Adenomatous polyps are by definition dysplastic and pathologically indistinguishable from the dysplasia-associated lesion or mass (DALM) described in 1981. Yet, adenomatous polyps in noncolitic colons are usually removed definitively endoscopically, whereas DALMs are regarded as harbingers of colon cancer, mandating colectomy.


Since 1988, all of our patients with chronic ulcerative or Crohn's colitis and dysplastic polyps and no coexistent dysplasia in flat mucosa underwent colonoscopic polypectomy. Biopsy specimens were obtained also adjacent to polypectomy sites, from strictures, and throughout the colon at 10-cm intervals. Follow-up colonoscopies and biopsies were performed within 6 months after polypectomy and yearly thereafter.


Colonoscopy in 48 patients with chronic colitis (mean duration, 25.4 years) resected 70 polyps (60 in colitic and 10 in noncolitic mucosa). Polyps were detected on screening colonoscopies (29%) and on surveillance (71%). Pathology was tubular adenoma in all polyps from noncolitic mucosa and low-grade dysplasia (57), high-grade dysplasia (2), or carcinoma (1) in polyps from colitic mucosa.
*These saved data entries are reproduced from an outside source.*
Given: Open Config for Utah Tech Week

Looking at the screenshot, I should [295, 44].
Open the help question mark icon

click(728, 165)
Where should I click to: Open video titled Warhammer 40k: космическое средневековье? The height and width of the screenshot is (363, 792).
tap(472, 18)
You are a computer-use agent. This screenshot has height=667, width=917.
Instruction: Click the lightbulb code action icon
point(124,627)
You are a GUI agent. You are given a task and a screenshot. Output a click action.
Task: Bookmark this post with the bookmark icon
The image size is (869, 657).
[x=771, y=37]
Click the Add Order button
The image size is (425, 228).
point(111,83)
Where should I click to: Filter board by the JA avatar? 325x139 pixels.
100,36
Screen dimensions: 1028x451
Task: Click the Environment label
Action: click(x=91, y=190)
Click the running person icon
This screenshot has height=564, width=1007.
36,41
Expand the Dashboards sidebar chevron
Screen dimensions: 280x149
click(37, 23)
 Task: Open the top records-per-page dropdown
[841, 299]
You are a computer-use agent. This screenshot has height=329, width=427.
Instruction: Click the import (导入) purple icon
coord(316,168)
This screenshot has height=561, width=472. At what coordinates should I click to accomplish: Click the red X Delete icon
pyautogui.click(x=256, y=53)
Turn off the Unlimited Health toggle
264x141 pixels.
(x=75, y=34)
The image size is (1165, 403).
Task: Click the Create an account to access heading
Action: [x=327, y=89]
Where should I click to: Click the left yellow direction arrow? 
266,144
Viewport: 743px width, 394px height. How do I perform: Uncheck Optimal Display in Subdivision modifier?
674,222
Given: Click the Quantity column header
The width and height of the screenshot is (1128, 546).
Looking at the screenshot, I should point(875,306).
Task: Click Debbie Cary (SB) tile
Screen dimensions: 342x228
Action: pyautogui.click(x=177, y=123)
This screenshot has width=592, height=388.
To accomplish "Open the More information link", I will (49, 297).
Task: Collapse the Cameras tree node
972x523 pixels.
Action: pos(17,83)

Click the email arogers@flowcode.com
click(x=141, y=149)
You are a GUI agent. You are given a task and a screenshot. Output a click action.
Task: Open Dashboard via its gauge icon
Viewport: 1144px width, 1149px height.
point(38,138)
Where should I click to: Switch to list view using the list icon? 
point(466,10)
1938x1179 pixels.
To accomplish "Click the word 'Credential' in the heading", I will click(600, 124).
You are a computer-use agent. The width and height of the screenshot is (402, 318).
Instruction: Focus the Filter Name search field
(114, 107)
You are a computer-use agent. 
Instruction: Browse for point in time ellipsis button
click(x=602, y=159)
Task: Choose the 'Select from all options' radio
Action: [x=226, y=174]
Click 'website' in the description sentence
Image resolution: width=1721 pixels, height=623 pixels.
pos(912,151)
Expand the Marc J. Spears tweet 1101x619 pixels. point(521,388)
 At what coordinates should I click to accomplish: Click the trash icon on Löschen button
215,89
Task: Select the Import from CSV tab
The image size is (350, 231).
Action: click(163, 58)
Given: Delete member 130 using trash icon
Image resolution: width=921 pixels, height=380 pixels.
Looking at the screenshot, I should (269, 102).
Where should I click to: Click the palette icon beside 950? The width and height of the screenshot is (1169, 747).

Subsequent colonoscopies (mean follow-up, 4.1 years) revealed additional polyps in 48% but no carcinomas. Surgical resection (6 patients) for recurrent polyps confirmed colonoscopic findings. No dysplasia or cancers in flat mucosa were found at surgery or on follow-up colonoscopies.


In patients with chronic colitis who have no dysplasia in flat mucosa, colonoscopic resection of dysplastic polyps can be performed effectively, just as in noncolitic colons.